WHAT TO DO
a) In the article on sending employees to Brazil, which three categories of visas can foreign executives or employees receive?
b) From the article on sending employees to Brazil, reproduce the passage that begins at the words "Contributed By Ute" and stops after the words "an expatriate assignment.".
c) Carry on the article about expatriate assignments to Brazil from the point where it stops.
━━ PASSAGE SHOWN
Contributed By Ute Krudewagen, Baker & Mckenzie And Leticia Ribeiro, Trench, Rossi E Watanabe Attorneys At Law, Associated With Baker & McKenzie
With the booming Brazilian economy, the migration of foreigners to Brazil also is constantly on the rise. In order to mitigate against labor liabilities and an unnecessary labor and tax burden, before seconding expats into Brazil, companies should thoroughly analyze how to best structure the arrangement. This article highlights matters to be addressed, and legal pitfalls to be avoided, when transferring employees to Brazil, and discusses issues that arise upon termination of an expatriate assignment.
Considerations when Structuring Expatriate Assignments to Brazil
Impact of Immigration Requirements on the Assignment Structure
To second a foreign citizen to Brazil, a visa will be required. Foreign executives/employees entering Brazil to promote business or work in Brazil are entitled to one of three different categories of visas: (i) business visa, (ii) temporary visa/work permit or (iii) permanent visa/work permit. Each category differs depending on the length of validity, type of work the foreigner may engage in and the company that will fund and support the foreigner during his or her stay in Brazil.
━━━━
━━ COLLECTED DATA
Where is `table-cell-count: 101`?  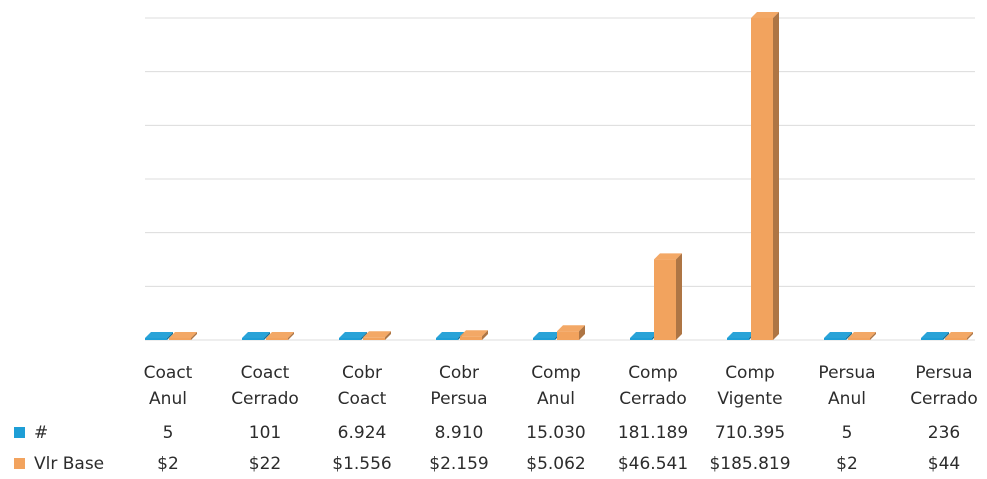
━━━━
SOLVED TASKS
a) A business visa, a temporary visa/work permit, or a permanent visa/work permit.

b)
Contributed By Ute Krudewagen, Baker & Mckenzie And Leticia Ribeiro, Trench, Rossi E Watanabe Attorneys At Law, Associated With Baker & McKenzie
With the booming Brazilian economy, the migration of foreigners to Brazil also is constantly on the rise. In order to mitigate against labor liabilities and an unnecessary labor and tax burden, before seconding expats into Brazil, companies should thoroughly analyze how to best structure the arrangement. This article highlights matters to be addressed, and legal pitfalls to be avoided, when transferring employees to Brazil, and discusses issues that arise upon termination of an expatriate assignment.

c)
Only the temporary V visa/working permit, which is valid for up to 2 years, requires the execution of a local employment agreement with the Brazilian host company, and registration as an employee of the Brazilian subsidiary with the Brazilian authorities. Business visas or permanent visas do not require a local employment agreement, although a permanent visa does require a local corporate sponsor (typically, a Brazilian subsidiary). Accordingly, if a foreign company simply wishes to scout the Brazilian market without having a corporate presence in Brazil, it can only do so within the confines of a business visa.
The 2/3 Rule
While applying for visas in Brazil, foreign companies must also comply with the Brazilian 2/3 rule, provided in Article 354 of the Labor Code. According to this rule – whose constitutionality is still questioned in Brazil – the Brazilian company applying for the visa must have at least two Brazilian citizens in its payroll for each expatriate employee. This rule does not only apply to the total number of employees on the payroll, but also to the total amount of compensation paid through payroll, so that engaging a highly compensated foreign executive may cause concerns. Although many consider this provision illegal and discriminatory, the Immigration Division of the Labor Department enforces this rule in practice and regularly denies visas to companies that do not fulfill these requirements.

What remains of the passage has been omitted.